Data provided Start Marker

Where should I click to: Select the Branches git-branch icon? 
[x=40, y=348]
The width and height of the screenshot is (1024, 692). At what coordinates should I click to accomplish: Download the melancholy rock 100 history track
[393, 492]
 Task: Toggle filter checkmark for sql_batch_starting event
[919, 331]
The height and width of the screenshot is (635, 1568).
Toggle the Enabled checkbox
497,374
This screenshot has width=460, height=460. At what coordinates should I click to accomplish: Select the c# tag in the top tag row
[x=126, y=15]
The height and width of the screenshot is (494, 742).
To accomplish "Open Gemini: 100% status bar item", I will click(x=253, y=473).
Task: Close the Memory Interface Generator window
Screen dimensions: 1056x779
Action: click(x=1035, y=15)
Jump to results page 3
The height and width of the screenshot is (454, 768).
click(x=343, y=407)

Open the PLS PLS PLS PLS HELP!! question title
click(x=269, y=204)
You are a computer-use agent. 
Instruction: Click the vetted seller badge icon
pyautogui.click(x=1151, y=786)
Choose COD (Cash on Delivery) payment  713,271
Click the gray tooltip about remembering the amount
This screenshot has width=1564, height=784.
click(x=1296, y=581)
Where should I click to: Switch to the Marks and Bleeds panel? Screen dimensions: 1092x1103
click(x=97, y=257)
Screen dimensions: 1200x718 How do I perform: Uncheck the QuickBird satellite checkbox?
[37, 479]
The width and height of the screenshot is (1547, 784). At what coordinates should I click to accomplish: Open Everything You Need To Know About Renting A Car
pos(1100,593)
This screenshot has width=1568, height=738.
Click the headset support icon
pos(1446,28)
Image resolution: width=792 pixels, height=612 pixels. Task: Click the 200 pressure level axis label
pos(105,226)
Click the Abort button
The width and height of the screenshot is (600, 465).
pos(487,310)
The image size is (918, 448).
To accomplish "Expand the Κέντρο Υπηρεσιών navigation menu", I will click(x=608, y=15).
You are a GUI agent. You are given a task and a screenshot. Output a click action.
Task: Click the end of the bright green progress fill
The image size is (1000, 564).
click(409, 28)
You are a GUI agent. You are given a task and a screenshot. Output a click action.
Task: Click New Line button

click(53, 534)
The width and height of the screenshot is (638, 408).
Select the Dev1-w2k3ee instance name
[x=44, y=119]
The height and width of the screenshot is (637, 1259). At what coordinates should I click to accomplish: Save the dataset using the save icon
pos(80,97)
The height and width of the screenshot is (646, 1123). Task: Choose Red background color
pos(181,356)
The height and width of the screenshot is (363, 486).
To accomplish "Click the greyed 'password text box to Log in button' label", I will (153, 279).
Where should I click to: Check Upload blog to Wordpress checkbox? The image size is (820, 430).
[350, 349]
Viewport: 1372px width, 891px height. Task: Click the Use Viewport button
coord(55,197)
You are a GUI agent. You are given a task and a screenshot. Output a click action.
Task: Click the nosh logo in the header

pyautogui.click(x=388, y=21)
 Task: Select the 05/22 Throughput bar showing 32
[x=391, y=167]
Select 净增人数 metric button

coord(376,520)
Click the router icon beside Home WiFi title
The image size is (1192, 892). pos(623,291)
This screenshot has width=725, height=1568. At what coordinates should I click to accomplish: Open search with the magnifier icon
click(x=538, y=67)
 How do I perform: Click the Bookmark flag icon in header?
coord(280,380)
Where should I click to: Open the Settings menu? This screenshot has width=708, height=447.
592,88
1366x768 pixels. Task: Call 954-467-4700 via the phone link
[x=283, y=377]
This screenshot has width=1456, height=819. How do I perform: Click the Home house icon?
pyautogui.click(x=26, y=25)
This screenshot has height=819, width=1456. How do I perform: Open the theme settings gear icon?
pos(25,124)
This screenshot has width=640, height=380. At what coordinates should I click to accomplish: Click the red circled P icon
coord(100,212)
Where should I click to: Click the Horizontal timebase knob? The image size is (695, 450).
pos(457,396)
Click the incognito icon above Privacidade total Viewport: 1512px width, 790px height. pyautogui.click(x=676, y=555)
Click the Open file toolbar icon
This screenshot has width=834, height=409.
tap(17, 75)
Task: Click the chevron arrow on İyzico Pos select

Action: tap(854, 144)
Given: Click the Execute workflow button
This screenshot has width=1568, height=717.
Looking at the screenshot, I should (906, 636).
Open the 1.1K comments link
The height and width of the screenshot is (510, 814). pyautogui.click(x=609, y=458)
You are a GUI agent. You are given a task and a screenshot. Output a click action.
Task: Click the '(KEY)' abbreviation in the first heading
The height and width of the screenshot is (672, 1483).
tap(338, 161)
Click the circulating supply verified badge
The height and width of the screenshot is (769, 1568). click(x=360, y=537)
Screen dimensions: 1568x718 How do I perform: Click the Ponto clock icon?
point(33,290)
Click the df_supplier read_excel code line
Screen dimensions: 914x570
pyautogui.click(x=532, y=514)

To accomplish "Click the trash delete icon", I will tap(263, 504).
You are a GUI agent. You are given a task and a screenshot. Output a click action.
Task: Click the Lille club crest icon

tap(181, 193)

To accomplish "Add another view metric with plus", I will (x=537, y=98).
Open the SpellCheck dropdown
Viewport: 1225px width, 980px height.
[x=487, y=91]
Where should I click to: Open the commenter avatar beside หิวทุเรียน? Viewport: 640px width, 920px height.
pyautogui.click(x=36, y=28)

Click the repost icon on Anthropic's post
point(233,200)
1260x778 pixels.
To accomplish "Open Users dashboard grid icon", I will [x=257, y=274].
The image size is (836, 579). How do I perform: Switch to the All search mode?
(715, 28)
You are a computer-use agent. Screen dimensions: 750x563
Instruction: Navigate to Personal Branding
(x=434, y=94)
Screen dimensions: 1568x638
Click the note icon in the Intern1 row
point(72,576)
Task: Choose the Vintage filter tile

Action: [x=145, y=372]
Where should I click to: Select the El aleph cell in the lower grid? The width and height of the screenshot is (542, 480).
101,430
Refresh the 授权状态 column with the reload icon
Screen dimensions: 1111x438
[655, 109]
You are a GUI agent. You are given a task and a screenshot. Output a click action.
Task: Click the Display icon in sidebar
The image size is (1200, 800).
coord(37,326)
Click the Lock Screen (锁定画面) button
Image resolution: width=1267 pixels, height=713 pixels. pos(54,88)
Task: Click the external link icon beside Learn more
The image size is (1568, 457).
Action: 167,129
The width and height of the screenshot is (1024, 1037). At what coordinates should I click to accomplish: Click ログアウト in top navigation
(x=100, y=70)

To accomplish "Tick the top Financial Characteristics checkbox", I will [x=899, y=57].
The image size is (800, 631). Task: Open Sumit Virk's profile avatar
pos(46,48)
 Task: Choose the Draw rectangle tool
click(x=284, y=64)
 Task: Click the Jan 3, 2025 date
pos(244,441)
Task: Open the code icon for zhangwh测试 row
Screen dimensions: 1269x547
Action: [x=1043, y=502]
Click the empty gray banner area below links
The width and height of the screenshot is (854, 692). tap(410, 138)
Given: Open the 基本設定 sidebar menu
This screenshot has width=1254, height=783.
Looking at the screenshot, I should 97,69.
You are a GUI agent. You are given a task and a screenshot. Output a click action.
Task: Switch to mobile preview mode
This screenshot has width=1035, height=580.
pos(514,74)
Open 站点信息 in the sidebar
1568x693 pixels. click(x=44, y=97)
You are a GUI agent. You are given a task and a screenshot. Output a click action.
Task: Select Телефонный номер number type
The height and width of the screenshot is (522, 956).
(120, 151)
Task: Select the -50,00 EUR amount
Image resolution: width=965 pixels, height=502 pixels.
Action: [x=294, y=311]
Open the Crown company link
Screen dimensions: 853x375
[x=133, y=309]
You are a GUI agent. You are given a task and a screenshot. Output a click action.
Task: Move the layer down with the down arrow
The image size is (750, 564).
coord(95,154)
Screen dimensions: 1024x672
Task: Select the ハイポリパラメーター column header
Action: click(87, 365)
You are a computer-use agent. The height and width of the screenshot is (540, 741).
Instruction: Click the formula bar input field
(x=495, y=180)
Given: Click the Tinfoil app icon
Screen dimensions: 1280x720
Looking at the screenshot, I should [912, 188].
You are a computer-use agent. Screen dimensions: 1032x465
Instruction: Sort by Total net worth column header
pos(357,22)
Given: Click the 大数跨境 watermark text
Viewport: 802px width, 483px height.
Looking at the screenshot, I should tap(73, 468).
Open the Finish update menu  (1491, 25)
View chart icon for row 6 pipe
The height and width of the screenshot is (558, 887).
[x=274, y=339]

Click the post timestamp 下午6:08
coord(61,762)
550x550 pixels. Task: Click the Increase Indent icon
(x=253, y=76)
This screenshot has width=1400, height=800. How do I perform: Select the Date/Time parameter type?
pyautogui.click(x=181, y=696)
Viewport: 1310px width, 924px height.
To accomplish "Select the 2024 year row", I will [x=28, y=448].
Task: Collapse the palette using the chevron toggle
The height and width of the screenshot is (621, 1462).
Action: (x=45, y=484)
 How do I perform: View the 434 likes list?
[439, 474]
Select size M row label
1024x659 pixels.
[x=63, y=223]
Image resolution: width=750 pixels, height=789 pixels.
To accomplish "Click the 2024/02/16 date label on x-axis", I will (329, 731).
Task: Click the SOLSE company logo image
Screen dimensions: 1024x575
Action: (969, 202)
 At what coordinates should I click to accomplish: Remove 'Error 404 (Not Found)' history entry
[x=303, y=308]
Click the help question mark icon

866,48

Data provided End Marker

Problem to work on: The lines you need are those with the word "computer"; list them from the entries.

Your response:
You are a computer-use agent. 
You are a computer-use agent. Screen dimensions: 750x563
You are a computer-use agent. The height and width of the screenshot is (540, 741).
You are a computer-use agent. Screen dimensions: 1032x465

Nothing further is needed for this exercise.